Routt County Commissioners' stubbornness is not serving the public interest.
In typical Routt County "cart before the horse" fashion, they assert that a recent space-needs study justifies a decision they made months ago. The commissioners claim the study proves that the downtown site is needed for future county office expansion.
The public was not told about this need before the failure of the bond initiative at the ballot.
The commissioners say the Justice Center is just too big for the downtown site. This didn't deter their unwavering support for the downtown location for the past 10 years.
They're talking quite a bit lately about the danger of transporting prisoners from the jail to the justice center. Before the election, the only safety issue the public was informed about was the lack of separate zones of circulation in the existing courthouse, which sometimes allowed the staff, the public, and the defendants to come into contact with each other.
They're still trying to gin up the need for a parking structure, thereby artificially inflating the cost of building downtown, to bolster the now intellectually bankrupt notion that it's cheaper to build out west.
It behooves the commissioners to do the following:
n Fire the architects immediately. No matter how experienced they are at building suburban medical centers, they are not familiar with the history or the future direction of Steamboat Springs. They cannot possibly design an appropriate structure for our city.
n Hire an architect with experience in historic preservation and downtown infill development. Nan Anderson, architect of Centennial Hall, comes to mind.
n Stop slavishly adhering to state design standards as if they're etched in stone. Realize that they are only guidelines.
n Acknowledge new trends in criminal justice, such as video conferencing and alternative dispute resolution, which reduce the need for infrastructure, particularly four courtrooms with seating for 150 people or more.
n Abandon the assumption that our region will continue to grow, indefinitely, at more than three times the national growth rate. This growth rate, which is unsustainable and undesirable, formed the foundation for projections of how large a facility we would need and how long it would last.

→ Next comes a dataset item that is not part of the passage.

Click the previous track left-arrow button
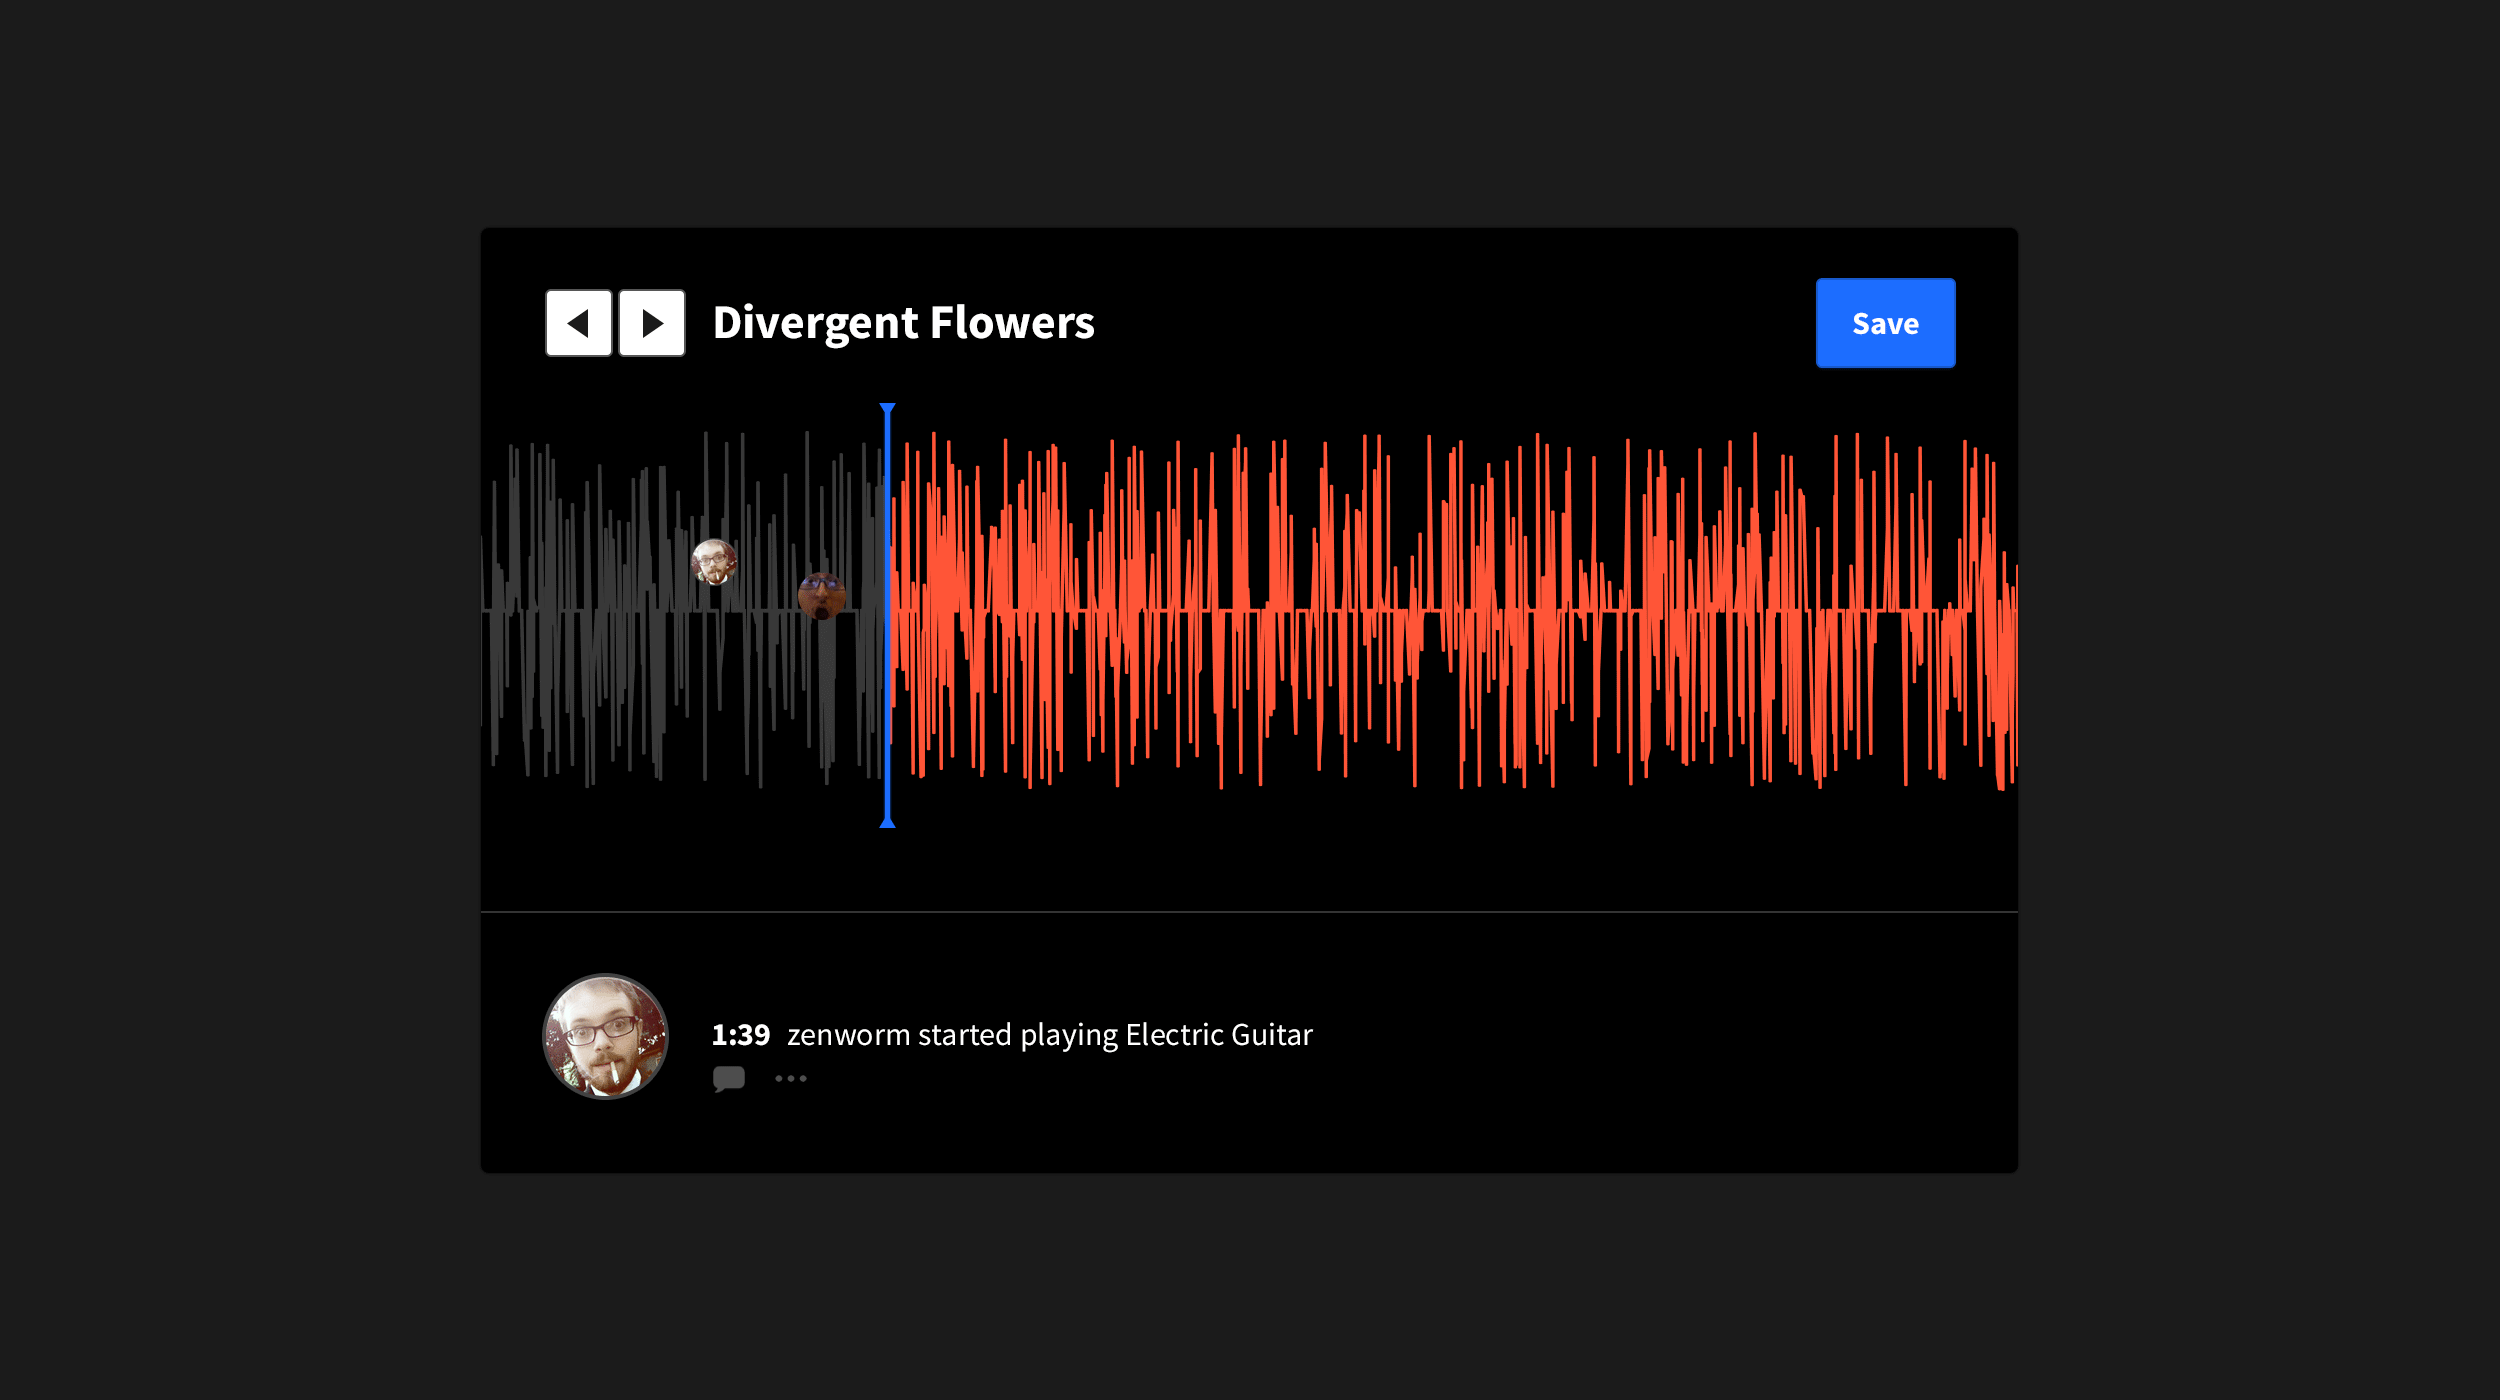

The situation has mushroomed from a straightforward question of where to locate a justice center to the thornier issue of whose interests the commissioners represent and to what extent they are willing to betray the public's trust to satisfy those interests.
Why should the future of Steamboat Springs be so profoundly affected by a single development proposal foisted on us by two individuals who are increasingly overt in their misguided belief that county residents, outside of the city, should determine the future location of the justice center (as opposed to its cost, which they have every right to determine), but would not allow Steamboat Springs residents to tell them where to put a gravel pit?
Only the commissioners know, and they're not talking.
Nancy Stahoviak turned the truth on its head by saying that the city refuses to discuss the issue and is "browbeating" the commissioners to change their decision. Dan Ellison, who cast the dissenting vote in the split decision to build near the jail, has been characteristically silent ever since. Doug Monger, who said that the study quantified his gut feeling, should stick to administrative tasks and leave the "vision thing," as George H.W. Bush called it, to people who can see without the aid of statistics.
They've already put us $3.5 million in the hole and haven't turned a shovel of dirt. Now they're saying, if they don't get their way, they'll buy a third parcel of land.
The commissioners' refusal to discuss the issue is fundamentally undemocratic. This is conduct unbecoming of public servants.
The commissioners have clearly lost sight of the public's interest. Perhaps the upcoming election is the only thing that can bring it back into focus.